Recipe: Veal Scallops

½ pound veal scallops, cut into 1” cubes
Salt, black pepper, 4-5 crushed red pepper flakes
Flour to dust
2 tablespoons clarified butter
2 scallions, chopped
1/4 cup white wine
2 teaspoons Dijon mustard
Chopped Italian parsley for garnish

Season the veal scallops and dust them lightly with flour. Heat the butter in a skillet, add scallions and cook for 5 minutes without browning. Raise heat, add the veal, cook for 1 minute per side and remove. Add the wine to the skillet and bring to a boil. Cook until the mixture is reduced. Whisk in the mustard and boil for a few minutes. Season to taste. Arrange the veal on a plate. Spoon the sauce over it and garnish with parsley.

I had bought ½ pound of veal and was sure I’d have enough left over for the next day. No such luck: the dish was so tasty, I finished every morsel. I’ll definitely cook it again, maybe adding piquillo peppers or roasted tomatoes.
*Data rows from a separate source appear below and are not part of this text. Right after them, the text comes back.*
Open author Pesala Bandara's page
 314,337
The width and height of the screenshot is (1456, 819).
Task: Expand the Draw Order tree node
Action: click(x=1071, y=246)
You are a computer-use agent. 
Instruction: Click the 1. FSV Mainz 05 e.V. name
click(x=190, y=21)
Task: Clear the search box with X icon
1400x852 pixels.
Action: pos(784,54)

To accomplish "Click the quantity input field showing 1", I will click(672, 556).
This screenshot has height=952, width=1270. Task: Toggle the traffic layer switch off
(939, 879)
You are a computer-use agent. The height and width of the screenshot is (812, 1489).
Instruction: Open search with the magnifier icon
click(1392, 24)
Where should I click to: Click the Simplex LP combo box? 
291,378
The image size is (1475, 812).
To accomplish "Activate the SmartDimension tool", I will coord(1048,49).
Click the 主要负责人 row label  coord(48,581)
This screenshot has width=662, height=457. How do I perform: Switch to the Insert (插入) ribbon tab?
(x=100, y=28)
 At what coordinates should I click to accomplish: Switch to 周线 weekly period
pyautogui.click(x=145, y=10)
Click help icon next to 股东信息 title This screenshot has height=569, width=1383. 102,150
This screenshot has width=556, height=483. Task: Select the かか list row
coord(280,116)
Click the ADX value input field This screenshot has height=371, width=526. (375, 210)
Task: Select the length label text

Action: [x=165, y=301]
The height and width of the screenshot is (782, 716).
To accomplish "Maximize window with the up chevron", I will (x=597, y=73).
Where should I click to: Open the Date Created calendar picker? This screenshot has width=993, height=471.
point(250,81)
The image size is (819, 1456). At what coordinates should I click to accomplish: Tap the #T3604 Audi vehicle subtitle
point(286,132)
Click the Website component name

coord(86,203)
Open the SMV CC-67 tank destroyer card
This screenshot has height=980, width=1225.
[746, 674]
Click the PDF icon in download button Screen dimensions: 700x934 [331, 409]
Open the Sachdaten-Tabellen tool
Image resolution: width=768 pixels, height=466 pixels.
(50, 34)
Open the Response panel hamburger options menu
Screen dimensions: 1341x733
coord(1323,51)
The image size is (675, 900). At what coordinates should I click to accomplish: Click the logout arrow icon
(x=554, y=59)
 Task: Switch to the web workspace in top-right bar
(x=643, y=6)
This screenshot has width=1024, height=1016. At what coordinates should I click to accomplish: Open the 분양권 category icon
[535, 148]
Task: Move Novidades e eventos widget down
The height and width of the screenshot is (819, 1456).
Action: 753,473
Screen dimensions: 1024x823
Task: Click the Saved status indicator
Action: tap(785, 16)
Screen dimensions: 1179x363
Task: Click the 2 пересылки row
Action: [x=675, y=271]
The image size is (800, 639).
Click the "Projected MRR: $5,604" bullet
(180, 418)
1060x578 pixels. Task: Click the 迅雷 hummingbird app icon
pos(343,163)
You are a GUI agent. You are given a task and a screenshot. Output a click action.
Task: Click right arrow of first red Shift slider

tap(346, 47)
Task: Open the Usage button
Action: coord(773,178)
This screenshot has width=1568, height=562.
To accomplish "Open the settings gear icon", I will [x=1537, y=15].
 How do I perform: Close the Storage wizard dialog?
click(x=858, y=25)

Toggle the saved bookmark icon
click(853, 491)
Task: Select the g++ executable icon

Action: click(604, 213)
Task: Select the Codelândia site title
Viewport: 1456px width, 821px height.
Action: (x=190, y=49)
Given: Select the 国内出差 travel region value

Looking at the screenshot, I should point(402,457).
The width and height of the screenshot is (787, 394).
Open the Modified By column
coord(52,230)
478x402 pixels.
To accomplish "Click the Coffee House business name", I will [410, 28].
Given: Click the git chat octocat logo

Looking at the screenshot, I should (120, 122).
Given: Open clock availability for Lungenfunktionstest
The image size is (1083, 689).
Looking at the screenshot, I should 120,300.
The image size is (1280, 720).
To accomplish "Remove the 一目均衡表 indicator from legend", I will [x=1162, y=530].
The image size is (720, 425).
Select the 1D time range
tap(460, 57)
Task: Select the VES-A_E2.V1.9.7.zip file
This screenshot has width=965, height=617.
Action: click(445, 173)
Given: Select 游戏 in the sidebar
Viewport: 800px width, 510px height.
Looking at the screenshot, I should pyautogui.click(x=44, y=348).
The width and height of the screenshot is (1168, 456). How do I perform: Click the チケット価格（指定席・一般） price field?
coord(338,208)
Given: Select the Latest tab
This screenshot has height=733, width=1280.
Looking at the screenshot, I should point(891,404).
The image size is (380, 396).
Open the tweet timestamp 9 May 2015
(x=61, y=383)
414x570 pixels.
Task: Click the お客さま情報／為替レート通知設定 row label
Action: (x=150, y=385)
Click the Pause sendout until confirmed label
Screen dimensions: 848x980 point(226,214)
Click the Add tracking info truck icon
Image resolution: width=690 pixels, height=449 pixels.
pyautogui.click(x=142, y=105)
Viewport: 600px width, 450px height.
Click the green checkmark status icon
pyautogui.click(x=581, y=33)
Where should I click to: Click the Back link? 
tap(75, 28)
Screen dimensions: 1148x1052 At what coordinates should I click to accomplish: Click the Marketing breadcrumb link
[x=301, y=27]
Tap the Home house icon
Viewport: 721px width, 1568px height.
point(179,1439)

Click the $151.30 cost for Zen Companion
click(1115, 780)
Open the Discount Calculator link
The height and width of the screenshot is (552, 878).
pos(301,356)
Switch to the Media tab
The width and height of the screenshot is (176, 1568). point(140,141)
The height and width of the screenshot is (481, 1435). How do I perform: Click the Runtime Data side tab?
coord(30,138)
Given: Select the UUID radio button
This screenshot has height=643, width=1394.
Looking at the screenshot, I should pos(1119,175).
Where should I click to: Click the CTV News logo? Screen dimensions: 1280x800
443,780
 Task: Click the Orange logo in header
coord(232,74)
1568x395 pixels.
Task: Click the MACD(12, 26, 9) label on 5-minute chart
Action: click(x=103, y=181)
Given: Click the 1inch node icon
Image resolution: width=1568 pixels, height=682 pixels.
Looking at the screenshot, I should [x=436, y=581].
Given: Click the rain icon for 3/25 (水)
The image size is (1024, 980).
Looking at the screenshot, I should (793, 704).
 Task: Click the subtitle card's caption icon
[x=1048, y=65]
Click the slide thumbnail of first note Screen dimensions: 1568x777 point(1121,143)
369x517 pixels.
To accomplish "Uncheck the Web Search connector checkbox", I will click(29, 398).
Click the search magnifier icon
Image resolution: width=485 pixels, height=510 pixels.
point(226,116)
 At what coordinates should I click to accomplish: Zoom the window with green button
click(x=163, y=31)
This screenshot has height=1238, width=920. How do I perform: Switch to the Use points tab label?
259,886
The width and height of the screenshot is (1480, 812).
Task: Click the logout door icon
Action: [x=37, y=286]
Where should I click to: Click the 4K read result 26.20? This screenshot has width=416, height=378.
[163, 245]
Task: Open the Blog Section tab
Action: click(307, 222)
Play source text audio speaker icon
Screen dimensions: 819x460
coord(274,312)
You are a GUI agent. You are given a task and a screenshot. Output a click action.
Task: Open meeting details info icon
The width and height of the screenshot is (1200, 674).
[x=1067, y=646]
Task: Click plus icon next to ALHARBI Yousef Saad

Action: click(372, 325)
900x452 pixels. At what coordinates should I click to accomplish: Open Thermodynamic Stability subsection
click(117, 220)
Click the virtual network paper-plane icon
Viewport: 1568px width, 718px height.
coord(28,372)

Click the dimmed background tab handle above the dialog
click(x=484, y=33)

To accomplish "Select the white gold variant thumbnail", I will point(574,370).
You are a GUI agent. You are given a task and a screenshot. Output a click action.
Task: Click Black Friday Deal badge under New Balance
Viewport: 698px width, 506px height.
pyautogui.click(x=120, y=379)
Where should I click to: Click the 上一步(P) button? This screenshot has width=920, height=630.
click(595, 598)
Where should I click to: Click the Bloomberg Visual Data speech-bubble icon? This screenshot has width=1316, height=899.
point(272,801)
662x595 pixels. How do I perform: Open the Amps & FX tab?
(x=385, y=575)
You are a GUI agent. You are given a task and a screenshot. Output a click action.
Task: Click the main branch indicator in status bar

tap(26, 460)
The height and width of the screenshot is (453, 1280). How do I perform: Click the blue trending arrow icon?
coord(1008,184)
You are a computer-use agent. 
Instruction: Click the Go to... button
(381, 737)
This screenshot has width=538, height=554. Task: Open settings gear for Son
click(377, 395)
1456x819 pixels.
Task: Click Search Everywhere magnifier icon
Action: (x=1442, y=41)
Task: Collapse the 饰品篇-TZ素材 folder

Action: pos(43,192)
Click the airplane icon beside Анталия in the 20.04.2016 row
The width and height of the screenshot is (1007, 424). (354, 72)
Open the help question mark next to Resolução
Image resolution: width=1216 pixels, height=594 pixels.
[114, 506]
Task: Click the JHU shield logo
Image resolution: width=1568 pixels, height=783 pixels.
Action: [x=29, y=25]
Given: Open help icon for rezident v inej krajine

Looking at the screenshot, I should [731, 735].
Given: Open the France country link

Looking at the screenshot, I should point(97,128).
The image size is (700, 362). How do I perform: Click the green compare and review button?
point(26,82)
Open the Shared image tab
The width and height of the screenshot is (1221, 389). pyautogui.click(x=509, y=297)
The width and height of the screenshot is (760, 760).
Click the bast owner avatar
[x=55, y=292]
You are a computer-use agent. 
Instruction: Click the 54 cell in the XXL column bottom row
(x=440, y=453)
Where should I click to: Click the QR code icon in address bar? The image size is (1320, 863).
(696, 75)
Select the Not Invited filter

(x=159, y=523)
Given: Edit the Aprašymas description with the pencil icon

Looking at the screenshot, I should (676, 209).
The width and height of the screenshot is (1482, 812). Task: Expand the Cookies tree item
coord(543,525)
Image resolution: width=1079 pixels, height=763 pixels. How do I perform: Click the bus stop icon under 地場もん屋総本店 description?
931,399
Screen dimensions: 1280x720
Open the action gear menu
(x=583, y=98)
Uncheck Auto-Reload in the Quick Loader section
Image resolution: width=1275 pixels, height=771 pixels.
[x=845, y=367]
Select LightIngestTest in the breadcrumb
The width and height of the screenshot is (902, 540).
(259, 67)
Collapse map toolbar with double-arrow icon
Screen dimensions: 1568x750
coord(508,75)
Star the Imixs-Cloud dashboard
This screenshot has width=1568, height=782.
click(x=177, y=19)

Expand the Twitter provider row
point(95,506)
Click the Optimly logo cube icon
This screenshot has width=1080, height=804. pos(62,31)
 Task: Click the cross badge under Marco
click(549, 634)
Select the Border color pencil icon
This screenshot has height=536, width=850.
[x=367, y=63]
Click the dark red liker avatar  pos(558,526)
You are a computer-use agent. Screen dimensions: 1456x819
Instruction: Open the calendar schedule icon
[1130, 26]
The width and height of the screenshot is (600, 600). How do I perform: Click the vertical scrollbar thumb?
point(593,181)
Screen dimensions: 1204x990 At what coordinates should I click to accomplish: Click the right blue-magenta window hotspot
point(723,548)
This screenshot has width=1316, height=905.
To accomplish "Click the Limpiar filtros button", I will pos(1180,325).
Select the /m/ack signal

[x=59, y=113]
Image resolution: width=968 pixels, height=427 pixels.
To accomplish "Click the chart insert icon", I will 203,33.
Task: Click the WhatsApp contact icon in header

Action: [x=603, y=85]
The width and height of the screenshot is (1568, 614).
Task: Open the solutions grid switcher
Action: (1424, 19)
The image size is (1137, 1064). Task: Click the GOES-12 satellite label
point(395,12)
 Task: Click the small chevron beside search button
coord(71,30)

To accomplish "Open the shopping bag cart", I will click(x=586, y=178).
The New Zealand Pinot Noir is the perfect veal wine—harder to pronounce than to drink.

September 19, 2010

Dinner without George

Wiener Schnitzel (veal escalope)

In my family, Wiener Schnitzel was considered a special dish, usually served when we had company. Since then, I have enjoyed Wiener Schnitzel in Vienna and at chef Kurt Guttenbrunner’s restaurants in New York, but I have never cooked it. Now, it stuck me as the ideal one person dish. Besides it would remind me of my childhood, spent in Germany.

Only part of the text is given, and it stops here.